* **DIRECTIONS FOR THIS TASK**: Please copy out the listing from the line containing "Task: Click the play icon in top right" through the line containing "pyautogui.click(x=65, y=75)", keeping every line in that stretch. Offset each coordinate in the answers by -35 and leave all other text unchanged.

-- BEGIN DATA FOR PROCESSING --

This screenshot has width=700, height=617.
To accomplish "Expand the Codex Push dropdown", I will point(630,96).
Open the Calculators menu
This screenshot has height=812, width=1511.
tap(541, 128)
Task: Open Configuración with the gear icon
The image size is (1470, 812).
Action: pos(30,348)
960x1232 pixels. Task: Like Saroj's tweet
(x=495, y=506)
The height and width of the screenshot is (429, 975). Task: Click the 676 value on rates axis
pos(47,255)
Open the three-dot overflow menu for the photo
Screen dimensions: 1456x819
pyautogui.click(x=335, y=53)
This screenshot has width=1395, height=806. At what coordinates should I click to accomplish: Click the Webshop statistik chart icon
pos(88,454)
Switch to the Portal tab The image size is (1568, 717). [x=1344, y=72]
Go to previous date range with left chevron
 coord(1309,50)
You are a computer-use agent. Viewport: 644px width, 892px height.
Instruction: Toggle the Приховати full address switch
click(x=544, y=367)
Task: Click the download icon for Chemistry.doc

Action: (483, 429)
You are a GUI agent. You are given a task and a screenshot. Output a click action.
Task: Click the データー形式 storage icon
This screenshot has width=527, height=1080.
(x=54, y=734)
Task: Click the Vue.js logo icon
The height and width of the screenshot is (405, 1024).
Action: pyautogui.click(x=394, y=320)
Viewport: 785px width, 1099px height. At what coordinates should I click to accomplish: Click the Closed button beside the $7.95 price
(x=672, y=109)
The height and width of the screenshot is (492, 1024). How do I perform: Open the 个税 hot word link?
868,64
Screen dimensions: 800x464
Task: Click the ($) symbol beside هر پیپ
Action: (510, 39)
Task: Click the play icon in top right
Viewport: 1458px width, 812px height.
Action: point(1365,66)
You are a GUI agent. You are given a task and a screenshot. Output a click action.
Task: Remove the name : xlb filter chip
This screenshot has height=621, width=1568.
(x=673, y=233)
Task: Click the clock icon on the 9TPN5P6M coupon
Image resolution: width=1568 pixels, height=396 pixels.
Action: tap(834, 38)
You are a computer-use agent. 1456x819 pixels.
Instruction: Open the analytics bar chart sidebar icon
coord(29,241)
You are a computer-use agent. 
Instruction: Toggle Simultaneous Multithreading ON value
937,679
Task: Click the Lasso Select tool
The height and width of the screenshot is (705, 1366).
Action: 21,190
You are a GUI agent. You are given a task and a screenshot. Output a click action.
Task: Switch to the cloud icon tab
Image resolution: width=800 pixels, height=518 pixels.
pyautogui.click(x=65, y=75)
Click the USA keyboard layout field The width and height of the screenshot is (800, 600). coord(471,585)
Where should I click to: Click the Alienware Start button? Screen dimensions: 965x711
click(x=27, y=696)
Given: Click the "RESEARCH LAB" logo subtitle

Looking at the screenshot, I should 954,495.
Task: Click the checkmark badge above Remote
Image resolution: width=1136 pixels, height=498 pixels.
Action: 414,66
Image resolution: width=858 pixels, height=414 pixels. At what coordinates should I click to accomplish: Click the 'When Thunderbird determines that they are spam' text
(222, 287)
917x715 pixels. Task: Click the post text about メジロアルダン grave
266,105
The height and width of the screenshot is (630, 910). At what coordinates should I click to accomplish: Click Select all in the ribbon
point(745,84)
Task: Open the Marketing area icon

-- END DATA FOR PROCESSING --

* **FINAL RESULT**:
Task: Click the play icon in top right
Viewport: 1458px width, 812px height.
Action: point(1330,31)
You are a GUI agent. You are given a task and a screenshot. Output a click action.
Task: Remove the name : xlb filter chip
This screenshot has height=621, width=1568.
(x=638, y=198)
Task: Click the clock icon on the 9TPN5P6M coupon
Image resolution: width=1568 pixels, height=396 pixels.
Action: tap(799, 3)
You are a computer-use agent. 1456x819 pixels.
Instruction: Open the analytics bar chart sidebar icon
coord(-6,206)
You are a computer-use agent. 
Instruction: Toggle Simultaneous Multithreading ON value
902,644
Task: Click the Lasso Select tool
The height and width of the screenshot is (705, 1366).
Action: -14,155
You are a GUI agent. You are given a task and a screenshot. Output a click action.
Task: Switch to the cloud icon tab
Image resolution: width=800 pixels, height=518 pixels.
pyautogui.click(x=30, y=40)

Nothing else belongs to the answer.